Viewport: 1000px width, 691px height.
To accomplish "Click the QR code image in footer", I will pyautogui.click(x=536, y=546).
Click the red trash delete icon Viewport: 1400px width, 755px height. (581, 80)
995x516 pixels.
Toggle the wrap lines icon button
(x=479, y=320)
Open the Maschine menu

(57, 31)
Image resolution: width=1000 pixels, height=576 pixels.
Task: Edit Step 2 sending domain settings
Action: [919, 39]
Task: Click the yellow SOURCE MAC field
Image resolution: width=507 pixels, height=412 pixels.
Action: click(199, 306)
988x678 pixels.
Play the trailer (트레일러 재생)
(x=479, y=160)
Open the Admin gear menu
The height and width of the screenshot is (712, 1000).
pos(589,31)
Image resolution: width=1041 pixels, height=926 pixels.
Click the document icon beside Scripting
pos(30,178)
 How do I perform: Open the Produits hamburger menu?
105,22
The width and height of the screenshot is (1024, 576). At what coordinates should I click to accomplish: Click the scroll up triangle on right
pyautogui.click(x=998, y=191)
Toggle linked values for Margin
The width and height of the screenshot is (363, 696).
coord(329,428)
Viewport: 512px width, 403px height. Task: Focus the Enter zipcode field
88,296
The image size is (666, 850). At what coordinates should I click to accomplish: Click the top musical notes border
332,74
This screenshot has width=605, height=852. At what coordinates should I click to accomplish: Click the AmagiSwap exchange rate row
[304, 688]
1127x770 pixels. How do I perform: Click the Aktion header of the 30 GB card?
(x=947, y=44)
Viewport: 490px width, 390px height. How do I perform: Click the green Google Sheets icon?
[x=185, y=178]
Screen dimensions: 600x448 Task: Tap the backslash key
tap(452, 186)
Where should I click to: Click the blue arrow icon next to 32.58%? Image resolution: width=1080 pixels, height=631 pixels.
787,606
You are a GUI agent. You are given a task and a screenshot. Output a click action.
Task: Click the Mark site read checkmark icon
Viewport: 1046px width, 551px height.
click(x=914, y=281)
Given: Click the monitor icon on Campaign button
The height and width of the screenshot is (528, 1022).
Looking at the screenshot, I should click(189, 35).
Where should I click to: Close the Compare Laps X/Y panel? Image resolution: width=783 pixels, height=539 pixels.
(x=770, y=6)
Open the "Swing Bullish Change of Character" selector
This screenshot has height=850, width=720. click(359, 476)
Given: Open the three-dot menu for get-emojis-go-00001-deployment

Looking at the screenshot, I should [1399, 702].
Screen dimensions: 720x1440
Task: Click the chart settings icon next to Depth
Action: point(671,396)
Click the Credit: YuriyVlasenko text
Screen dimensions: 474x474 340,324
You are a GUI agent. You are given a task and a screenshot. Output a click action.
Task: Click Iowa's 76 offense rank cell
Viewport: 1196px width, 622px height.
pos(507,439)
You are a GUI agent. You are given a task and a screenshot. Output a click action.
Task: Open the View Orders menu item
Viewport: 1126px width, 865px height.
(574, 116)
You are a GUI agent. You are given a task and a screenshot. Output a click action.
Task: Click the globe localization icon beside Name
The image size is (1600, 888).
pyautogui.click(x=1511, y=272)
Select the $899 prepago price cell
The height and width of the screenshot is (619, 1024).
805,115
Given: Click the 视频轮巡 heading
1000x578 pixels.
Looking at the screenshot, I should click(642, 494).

◆ Problem to solve: Output the whole listing exactly as given.

◆ Reply:
Viewport: 1000px width, 691px height.
To accomplish "Click the QR code image in footer", I will pyautogui.click(x=536, y=546).
Click the red trash delete icon Viewport: 1400px width, 755px height. (581, 80)
995x516 pixels.
Toggle the wrap lines icon button
(x=479, y=320)
Open the Maschine menu

(57, 31)
Image resolution: width=1000 pixels, height=576 pixels.
Task: Edit Step 2 sending domain settings
Action: [919, 39]
Task: Click the yellow SOURCE MAC field
Image resolution: width=507 pixels, height=412 pixels.
Action: click(199, 306)
988x678 pixels.
Play the trailer (트레일러 재생)
(x=479, y=160)
Open the Admin gear menu
The height and width of the screenshot is (712, 1000).
pos(589,31)
Image resolution: width=1041 pixels, height=926 pixels.
Click the document icon beside Scripting
pos(30,178)
 How do I perform: Open the Produits hamburger menu?
105,22
The width and height of the screenshot is (1024, 576). At what coordinates should I click to accomplish: Click the scroll up triangle on right
pyautogui.click(x=998, y=191)
Toggle linked values for Margin
The width and height of the screenshot is (363, 696).
coord(329,428)
Viewport: 512px width, 403px height. Task: Focus the Enter zipcode field
88,296
The image size is (666, 850). At what coordinates should I click to accomplish: Click the top musical notes border
332,74
This screenshot has width=605, height=852. At what coordinates should I click to accomplish: Click the AmagiSwap exchange rate row
[304, 688]
1127x770 pixels. How do I perform: Click the Aktion header of the 30 GB card?
(x=947, y=44)
Viewport: 490px width, 390px height. How do I perform: Click the green Google Sheets icon?
[x=185, y=178]
Screen dimensions: 600x448 Task: Tap the backslash key
tap(452, 186)
Where should I click to: Click the blue arrow icon next to 32.58%? Image resolution: width=1080 pixels, height=631 pixels.
787,606
You are a GUI agent. You are given a task and a screenshot. Output a click action.
Task: Click the Mark site read checkmark icon
Viewport: 1046px width, 551px height.
click(x=914, y=281)
Given: Click the monitor icon on Campaign button
The height and width of the screenshot is (528, 1022).
Looking at the screenshot, I should click(189, 35).
Where should I click to: Close the Compare Laps X/Y panel? Image resolution: width=783 pixels, height=539 pixels.
(x=770, y=6)
Open the "Swing Bullish Change of Character" selector
This screenshot has height=850, width=720. click(359, 476)
Given: Open the three-dot menu for get-emojis-go-00001-deployment

Looking at the screenshot, I should [1399, 702].
Screen dimensions: 720x1440
Task: Click the chart settings icon next to Depth
Action: point(671,396)
Click the Credit: YuriyVlasenko text
Screen dimensions: 474x474 340,324
You are a GUI agent. You are given a task and a screenshot. Output a click action.
Task: Click Iowa's 76 offense rank cell
Viewport: 1196px width, 622px height.
pos(507,439)
You are a GUI agent. You are given a task and a screenshot. Output a click action.
Task: Open the View Orders menu item
Viewport: 1126px width, 865px height.
(574, 116)
You are a GUI agent. You are given a task and a screenshot. Output a click action.
Task: Click the globe localization icon beside Name
The image size is (1600, 888).
pyautogui.click(x=1511, y=272)
Select the $899 prepago price cell
The height and width of the screenshot is (619, 1024).
805,115
Given: Click the 视频轮巡 heading
1000x578 pixels.
Looking at the screenshot, I should click(642, 494).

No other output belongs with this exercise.